FinSenti-Qwen3.5-4B

FinSenti-Qwen3.5-4B is a 4.0B-parameter model fine-tuned to read short financial text (headlines, earnings snippets, market commentary) and explain its read of them before settling on positive, negative, or neutral. It's the 4B model on the newer Qwen3.5 backbone. Output style is close to Qwen3-4B with a slightly different feel from the updated pretraining data.

The model is part of the FinSenti collection, a scaling study of small models trained on the same data with the same recipe.

What it's good at

Classifying short financial text (1-3 sentences) into positive / negative / neutral
Producing a short reasoning chain you can read or log
Following a strict <reasoning>...</reasoning><answer>...</answer> output format that's easy to parse downstream

It was trained on news-style headlines and earnings snippets in English, so that's where it shines.

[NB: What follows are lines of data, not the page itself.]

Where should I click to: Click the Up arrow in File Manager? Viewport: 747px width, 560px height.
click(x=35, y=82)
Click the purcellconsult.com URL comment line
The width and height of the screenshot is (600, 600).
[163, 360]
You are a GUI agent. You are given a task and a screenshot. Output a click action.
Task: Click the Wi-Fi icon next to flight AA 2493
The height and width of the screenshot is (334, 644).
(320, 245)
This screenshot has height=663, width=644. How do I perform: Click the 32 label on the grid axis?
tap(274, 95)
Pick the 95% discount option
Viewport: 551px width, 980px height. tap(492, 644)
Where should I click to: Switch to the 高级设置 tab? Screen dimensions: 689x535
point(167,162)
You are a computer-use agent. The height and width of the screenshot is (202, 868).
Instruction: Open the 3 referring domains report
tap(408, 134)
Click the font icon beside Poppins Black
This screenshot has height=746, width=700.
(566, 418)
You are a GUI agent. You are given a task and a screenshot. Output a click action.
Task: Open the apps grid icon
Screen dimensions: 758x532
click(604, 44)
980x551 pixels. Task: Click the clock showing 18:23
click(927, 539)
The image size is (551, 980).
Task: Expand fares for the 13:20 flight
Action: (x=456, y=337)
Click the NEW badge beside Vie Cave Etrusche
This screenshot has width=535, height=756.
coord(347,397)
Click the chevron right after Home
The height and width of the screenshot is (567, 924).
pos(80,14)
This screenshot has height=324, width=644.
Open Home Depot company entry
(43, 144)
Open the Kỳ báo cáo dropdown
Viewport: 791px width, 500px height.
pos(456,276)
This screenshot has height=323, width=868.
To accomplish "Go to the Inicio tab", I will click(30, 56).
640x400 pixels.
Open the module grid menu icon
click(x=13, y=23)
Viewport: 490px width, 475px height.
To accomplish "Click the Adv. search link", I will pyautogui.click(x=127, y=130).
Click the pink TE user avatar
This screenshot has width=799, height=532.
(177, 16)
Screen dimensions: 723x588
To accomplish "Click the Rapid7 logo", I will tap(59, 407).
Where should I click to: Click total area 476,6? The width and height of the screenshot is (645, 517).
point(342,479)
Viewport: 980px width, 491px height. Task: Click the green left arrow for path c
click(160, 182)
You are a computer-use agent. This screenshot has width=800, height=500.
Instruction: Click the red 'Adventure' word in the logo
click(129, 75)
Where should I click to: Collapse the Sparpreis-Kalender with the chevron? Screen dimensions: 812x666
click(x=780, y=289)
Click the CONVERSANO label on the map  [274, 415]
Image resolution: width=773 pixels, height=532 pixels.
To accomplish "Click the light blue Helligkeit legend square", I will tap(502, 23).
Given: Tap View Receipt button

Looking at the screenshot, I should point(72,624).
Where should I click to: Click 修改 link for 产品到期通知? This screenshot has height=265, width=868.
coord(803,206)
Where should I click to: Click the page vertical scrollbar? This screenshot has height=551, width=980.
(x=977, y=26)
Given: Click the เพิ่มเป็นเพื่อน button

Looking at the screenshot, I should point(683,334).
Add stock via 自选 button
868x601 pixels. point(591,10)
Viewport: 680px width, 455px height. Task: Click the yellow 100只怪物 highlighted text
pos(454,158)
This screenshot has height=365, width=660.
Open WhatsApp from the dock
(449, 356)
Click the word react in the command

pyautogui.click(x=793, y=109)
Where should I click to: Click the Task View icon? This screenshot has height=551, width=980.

Outside that domain you'll see the format hold up but the labels get noisier.

How it was trained

Two-stage recipe, same across the whole FinSenti family:

SFT on the SFT train slice from the FinSenti dataset (~15.2K balanced training samples, drawn from a 50.8K-sample pool with held-out val/test splits, chain-of-thought targets generated by a teacher model and filtered for label agreement). This stage took about 5.0 hours on a single A100 80GB for this model.
GRPO with four reward functions (sentiment correctness, format compliance, reasoning quality, output consistency), each weighted equally for a maximum reward of 4.0. The training budget was 3000 steps with early stopping; the best checkpoint landed near step ~480 with a mean reward of approximately 3.50 / 4.0 on the validation slice.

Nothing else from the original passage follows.